▶ [Task requirements]
1. Answer these about the article on protein nanowires:
(a) Which magazine is credited for the image?
(b) In which journal was the recent study published?
(c) From which bacteria can the nanowire be made and purified at scale?
2. From the article on protein nanowires, write out everything from "The latest advancements" down to "E. coli bacteria.", word for word.

▶ [Extract]
Electronically Conductive Protein Nanowires: An Electrifying Discovery for Healthcare Applications

Image Courtesy of Food Safety Magazine.

The latest advancements in synthetic biology allow researchers to engineer proteins with specific, desirable properties. These engineered biomaterials appear in implants, tissue generation, and drug delivery systems. However, most biomaterials are not electrically conductive, and most proteins that have been shown to be conductive are not well-characterized. Designing a protein-based biomaterial that is electrically conductive would be a large step in creating bioelectronic materials which can serve as an interface between organic materials, like the human body, and electronic materials, like implants or prosthetics. In a recent study published in Nature, researchers from Yale University engineered a highly electrically conductive protein nanowire that can be created and purified at scale from E. coli bacteria.

▶ [Data listing]
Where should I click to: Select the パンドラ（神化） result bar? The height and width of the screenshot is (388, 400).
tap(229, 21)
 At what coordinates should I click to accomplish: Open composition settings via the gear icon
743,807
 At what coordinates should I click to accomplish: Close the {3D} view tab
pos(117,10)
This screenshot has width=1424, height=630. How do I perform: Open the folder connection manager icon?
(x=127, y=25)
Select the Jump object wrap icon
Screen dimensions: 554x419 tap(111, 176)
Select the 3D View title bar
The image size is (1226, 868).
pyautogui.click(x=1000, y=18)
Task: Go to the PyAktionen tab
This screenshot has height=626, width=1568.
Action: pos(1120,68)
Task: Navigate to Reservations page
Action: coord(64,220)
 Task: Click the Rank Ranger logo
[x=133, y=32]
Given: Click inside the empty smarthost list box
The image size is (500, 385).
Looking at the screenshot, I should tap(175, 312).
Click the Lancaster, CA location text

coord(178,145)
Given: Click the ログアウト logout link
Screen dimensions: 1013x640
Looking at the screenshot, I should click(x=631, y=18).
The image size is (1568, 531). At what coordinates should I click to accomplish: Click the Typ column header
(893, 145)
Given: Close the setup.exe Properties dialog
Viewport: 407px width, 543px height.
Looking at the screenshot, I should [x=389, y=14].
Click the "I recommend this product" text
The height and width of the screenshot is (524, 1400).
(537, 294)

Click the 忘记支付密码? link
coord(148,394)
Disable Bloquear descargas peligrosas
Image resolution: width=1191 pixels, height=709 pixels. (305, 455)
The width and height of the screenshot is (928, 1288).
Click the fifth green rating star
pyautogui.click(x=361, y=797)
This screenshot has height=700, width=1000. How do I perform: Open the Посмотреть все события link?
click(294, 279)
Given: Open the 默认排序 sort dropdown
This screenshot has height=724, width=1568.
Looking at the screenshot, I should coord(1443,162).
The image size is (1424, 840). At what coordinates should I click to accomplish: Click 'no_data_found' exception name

▶ [Solutions to each task]
1.
(a) Food Safety Magazine
(b) Nature
(c) E. coli

2.
The latest advancements in synthetic biology allow researchers to engineer proteins with specific, desirable properties. These engineered biomaterials appear in implants, tissue generation, and drug delivery systems. However, most biomaterials are not electrically conductive, and most proteins that have been shown to be conductive are not well-characterized. Designing a protein-based biomaterial that is electrically conductive would be a large step in creating bioelectronic materials which can serve as an interface between organic materials, like the human body, and electronic materials, like implants or prosthetics. In a recent study published in Nature, researchers from Yale University engineered a highly electrically conductive protein nanowire that can be created and purified at scale from E. coli bacteria.